What is digital currency?
Digital currencies are decentralized digital currencies that are used in digital environments. They secured by encryption technology. Unlike traditional currencies, digital currencies don’t have central authorities. These features and advantages have made them popular in recent years. Examples of digital currencies include Bitcoin, Ethereum, Litecoin, Ripple, and Cardano.
Commonly used analysis methods in digital currencies:
Fundamental Analysis: Examines the fundamental factors that influence the value of a digital currency. Economic indicators, news, technological developments, regulations, and similar factors are the focus of fundamental analysis. This analysis method is used to understand the long-term trends and fundamental value of a digital currency.

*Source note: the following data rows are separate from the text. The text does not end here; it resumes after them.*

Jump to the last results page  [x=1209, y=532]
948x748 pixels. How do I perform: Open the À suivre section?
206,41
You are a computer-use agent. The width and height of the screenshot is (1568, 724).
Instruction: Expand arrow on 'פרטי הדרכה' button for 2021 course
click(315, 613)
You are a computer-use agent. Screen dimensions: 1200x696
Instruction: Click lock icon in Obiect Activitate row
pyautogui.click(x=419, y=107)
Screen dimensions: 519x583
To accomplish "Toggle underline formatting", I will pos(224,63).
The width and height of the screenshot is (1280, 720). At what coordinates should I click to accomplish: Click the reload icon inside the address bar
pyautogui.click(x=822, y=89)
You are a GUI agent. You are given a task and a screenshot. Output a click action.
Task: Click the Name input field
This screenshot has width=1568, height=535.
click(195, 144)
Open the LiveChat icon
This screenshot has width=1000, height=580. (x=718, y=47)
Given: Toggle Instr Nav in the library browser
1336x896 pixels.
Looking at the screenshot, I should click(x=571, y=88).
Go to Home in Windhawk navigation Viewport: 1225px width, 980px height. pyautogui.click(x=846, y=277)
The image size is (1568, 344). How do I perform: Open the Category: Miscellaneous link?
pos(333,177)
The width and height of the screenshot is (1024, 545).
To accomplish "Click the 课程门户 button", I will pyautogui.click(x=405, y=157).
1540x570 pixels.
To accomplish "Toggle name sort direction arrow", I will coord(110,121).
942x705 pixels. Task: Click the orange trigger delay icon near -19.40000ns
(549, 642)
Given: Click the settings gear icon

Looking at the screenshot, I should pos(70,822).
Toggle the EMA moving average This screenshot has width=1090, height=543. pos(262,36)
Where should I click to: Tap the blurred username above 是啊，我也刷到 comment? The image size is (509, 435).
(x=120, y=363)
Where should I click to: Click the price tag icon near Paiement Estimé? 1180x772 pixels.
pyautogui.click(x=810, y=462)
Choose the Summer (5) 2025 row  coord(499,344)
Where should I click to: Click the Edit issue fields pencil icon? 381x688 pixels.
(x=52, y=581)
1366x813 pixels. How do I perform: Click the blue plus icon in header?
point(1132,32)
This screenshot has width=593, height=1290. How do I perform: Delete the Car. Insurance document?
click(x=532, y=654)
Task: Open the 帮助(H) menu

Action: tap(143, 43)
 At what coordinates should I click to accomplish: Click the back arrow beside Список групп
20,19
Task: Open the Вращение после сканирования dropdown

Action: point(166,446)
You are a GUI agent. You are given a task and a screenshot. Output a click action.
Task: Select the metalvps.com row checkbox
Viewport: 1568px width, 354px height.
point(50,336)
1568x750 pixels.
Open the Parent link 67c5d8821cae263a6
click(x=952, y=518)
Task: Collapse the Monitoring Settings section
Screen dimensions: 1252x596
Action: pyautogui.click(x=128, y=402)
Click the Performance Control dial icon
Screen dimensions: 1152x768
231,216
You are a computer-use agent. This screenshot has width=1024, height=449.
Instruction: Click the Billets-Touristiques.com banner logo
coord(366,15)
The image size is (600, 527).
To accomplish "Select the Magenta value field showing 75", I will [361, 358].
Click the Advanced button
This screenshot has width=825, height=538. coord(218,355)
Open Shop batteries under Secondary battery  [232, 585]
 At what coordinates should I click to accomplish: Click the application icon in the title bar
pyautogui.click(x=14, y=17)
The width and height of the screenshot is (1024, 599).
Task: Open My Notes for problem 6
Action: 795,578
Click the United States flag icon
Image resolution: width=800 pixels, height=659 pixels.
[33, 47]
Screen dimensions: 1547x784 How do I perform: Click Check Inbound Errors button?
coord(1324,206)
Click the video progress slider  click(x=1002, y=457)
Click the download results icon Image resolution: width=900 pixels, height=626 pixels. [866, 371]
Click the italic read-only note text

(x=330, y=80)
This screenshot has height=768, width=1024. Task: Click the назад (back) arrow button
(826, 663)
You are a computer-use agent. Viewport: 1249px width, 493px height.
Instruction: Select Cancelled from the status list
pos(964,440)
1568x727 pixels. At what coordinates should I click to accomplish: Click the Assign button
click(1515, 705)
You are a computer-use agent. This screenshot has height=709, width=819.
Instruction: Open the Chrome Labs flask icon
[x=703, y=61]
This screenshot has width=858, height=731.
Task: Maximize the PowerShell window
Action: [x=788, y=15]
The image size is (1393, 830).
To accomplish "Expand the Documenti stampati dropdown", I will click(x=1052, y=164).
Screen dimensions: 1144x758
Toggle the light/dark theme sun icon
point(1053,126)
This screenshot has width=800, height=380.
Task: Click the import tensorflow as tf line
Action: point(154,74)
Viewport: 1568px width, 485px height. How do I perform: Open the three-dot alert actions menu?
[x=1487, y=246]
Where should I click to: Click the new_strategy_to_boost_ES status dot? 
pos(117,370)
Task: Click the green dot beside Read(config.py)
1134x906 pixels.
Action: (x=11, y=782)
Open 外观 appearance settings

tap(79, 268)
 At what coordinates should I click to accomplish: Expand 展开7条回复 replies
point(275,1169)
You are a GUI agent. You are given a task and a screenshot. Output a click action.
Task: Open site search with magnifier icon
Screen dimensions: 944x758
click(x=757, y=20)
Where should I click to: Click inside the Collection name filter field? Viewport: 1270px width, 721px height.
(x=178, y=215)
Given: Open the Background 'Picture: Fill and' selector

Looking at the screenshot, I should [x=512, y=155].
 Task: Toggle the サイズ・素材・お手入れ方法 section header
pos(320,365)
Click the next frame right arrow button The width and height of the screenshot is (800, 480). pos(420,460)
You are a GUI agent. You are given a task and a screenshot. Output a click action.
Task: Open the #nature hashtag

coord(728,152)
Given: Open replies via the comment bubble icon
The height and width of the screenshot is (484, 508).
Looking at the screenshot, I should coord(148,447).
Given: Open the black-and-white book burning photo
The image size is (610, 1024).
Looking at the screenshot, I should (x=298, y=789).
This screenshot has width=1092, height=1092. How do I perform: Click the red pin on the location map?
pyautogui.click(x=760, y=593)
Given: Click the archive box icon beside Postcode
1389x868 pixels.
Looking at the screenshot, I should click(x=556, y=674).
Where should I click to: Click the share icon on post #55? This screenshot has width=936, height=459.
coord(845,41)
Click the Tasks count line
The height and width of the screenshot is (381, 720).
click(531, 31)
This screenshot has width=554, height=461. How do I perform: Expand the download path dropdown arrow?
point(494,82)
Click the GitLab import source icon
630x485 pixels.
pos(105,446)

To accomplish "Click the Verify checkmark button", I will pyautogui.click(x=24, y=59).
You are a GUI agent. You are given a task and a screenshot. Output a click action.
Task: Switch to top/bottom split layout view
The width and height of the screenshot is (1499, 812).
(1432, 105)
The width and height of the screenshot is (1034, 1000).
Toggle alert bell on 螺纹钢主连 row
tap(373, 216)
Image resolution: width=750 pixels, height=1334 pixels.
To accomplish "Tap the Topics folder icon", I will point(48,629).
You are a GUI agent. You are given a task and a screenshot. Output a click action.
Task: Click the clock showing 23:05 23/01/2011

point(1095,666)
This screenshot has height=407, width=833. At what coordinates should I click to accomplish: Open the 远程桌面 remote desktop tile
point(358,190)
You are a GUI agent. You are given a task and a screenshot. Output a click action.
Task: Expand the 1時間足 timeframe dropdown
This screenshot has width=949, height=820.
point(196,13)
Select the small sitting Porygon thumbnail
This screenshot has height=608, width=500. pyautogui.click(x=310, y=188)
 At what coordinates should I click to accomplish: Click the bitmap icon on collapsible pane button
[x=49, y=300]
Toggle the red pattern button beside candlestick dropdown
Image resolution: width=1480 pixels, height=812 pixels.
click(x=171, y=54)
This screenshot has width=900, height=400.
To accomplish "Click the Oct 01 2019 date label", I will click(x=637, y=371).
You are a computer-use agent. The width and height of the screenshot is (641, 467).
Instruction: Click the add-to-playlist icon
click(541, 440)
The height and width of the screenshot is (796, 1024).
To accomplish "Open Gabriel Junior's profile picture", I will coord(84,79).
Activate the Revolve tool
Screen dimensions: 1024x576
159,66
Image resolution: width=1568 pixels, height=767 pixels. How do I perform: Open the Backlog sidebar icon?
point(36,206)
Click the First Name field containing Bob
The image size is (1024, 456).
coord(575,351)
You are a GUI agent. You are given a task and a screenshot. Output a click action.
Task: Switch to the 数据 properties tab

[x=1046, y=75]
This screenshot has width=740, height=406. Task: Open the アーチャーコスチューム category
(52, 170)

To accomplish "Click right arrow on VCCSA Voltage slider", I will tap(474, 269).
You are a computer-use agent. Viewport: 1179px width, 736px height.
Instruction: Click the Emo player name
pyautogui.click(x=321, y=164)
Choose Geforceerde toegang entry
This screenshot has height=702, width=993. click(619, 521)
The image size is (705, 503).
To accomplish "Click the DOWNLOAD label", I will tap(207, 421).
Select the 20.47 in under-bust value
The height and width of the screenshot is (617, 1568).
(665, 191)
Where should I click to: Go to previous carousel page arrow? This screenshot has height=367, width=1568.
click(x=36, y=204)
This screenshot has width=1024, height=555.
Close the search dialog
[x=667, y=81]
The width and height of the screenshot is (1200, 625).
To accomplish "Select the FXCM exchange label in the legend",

Technical Analysis: Technical analysis focuses on predicting future price movements by analyzing past price movements and using statistical data. Charts, indicators, and mathematical models are the fundamental tools of technical analysis. This analysis method is used to determine short and medium-term trends of a digital currency. Also, it identify entry and exit points.
News-Based Analysis: Evaluates the impact of news and announcements on prices. News and announcements have the potential to create volatility in digital currency markets. So, this analysis method attempts to predict price movements by following news flow.
Stock Market Analysis: Digital currencies sometimes exhibit similar movements to traditional stock markets. Therefore, stock market analysis can be used in some cases to predict the movements of digital currencies. Technical analysis tools and indicators used in stock market analysis can also be applied to digital currencies.
Quantitative Analysis: Predicts the performance of digital currencies using data analysis models. For example, price-volatility relationships are evaluated in this analysis method.
EgeMoney Digital Markets
In EgeMoney, you can trade with the digital currency of your choice in the available markets. The Spot Market, P2P, and Convert features are the currently available markets that can also be used for investment purposes.
Spot Market is a type of market based on instant delivery and payment. In this market, buyers and sellers exchange assets, and transactions are usually executed immediately. In spot markets, the transaction prices are determined at the time of the agreement. For example, there are spot markets for currencies and stocks.
P2P market is used for direct asset exchange between traders. This market is based on conducting transactions without central authorities. Buyers and sellers communicate directly with each other. Also, they determine transaction details through mutual agreement. The trading of digital assets such as cryptocurrencies is commonly seen in these markets. P2P markets reduce dependence on central authorities. Another key point is, it enable more direct interaction among users.